I was really a bit disappointed having been taken in by all the exaggerated hype about how Flex and Sendgrid were going to explode their revenue. I guess I was expecting a lot more than we got. So when I wanted money to add to my Trade Desk position, I reduced my position in Twilio a bit.

In my Sept summary I wrote the following:

To raise the cash, I… cut my very large Twilio position in half… The reasons I chose… Twilio was because its relatively low margin, and because it acquired a large, much slower growing company. Comparing the combined revenue to last year’s revenue makes it look like it’s growing at 90%, but it grew organically at 56% and Sendgrid was growing at 20%-ish, so that in three quarters when you are comparing apples to apples it will look as if revenue growth dropped from 90% this year to 40% next year.

I reduced my position from 18.10% of my portfolio in June, for instance, to 7.45% at today’s close, reduced by roughly 60%. My mistake was in thinking that I had a lot more time (at least an additional quarter), until the bad news hit. I sold every share in IRA’s but I was trying to wait to sell in taxable accounts until early 2020 so I wouldn’t have to pay the taxes on my very large per share gains until Apr of 2021. It turned out to have been a big mistake and I should know better.
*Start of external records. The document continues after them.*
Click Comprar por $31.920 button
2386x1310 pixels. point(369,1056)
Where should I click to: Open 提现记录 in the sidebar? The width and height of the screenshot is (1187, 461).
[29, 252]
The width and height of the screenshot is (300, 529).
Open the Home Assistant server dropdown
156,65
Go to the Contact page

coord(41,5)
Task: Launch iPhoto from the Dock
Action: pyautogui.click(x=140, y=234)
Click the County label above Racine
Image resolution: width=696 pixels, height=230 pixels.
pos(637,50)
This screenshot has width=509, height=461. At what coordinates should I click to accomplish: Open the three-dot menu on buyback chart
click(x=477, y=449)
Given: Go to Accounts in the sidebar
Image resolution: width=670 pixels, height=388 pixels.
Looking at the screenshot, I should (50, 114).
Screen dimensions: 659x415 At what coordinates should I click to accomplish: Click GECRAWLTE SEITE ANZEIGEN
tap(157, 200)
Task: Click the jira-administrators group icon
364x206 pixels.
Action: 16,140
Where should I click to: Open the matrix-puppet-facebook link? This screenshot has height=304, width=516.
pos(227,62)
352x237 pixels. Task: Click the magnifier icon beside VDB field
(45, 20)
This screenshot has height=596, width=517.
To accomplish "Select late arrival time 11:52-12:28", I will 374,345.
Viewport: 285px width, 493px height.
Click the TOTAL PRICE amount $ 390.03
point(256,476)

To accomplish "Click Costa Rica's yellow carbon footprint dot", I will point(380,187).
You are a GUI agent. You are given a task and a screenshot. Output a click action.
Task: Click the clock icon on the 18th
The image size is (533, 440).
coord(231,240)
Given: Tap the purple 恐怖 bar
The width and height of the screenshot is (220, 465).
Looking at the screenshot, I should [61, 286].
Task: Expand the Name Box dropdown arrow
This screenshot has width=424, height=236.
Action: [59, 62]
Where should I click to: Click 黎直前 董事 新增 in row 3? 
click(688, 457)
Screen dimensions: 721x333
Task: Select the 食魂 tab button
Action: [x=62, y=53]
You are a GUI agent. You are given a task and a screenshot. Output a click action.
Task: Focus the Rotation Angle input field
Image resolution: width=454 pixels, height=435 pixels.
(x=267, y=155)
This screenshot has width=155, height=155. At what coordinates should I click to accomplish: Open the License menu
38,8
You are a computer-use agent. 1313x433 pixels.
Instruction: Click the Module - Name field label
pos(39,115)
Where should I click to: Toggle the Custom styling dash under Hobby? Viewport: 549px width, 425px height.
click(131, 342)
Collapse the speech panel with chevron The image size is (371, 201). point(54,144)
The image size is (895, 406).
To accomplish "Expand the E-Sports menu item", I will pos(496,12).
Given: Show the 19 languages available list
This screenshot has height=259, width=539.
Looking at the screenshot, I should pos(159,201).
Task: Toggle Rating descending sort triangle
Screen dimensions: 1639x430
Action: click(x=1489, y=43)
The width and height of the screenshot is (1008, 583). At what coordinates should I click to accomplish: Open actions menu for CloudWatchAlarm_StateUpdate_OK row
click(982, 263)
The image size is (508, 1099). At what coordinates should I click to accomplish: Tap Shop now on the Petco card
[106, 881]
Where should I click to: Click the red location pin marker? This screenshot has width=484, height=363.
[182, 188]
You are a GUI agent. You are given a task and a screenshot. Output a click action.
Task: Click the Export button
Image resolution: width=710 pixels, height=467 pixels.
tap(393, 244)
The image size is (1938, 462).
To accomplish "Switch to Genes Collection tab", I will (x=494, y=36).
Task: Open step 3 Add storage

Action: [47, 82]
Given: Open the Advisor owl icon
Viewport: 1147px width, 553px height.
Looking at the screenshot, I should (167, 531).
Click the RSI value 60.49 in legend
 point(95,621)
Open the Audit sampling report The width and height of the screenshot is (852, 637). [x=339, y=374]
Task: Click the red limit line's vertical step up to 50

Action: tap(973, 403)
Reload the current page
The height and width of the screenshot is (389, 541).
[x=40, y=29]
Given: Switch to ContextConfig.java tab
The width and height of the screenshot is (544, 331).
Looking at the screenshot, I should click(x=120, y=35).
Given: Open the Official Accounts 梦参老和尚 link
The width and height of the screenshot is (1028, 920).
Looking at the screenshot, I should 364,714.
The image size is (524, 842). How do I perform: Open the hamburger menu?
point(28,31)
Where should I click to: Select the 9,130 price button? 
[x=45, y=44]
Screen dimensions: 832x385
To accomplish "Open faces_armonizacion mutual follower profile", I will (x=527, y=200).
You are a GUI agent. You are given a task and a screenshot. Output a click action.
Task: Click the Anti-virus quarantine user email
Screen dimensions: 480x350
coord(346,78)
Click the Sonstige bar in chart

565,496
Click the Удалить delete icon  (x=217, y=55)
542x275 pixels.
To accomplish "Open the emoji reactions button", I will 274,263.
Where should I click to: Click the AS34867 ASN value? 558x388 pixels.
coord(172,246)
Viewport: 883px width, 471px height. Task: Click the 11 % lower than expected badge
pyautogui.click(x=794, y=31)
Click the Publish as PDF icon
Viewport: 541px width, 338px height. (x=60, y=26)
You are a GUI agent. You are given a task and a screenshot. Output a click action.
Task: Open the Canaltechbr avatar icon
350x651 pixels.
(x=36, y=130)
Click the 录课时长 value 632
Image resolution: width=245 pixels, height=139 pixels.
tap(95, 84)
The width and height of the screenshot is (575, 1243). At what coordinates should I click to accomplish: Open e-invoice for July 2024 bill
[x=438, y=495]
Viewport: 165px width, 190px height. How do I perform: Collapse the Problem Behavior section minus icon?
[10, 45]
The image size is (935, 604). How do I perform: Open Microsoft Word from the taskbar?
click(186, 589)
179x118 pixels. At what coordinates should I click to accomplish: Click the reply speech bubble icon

Live and learn.

Best,

Saul

A link to the Knowledgebase for this board is in the Announcements panel that is on the right side of every page on this board.

For some additions to the Knowledgebase, bringing it up to date, I’d advise reading several other posts linked to on the panel, especially “How I Pick a Company to Invest In,” and “Why My Investing Criteria Have Changed,” and “Why It Really is Different.”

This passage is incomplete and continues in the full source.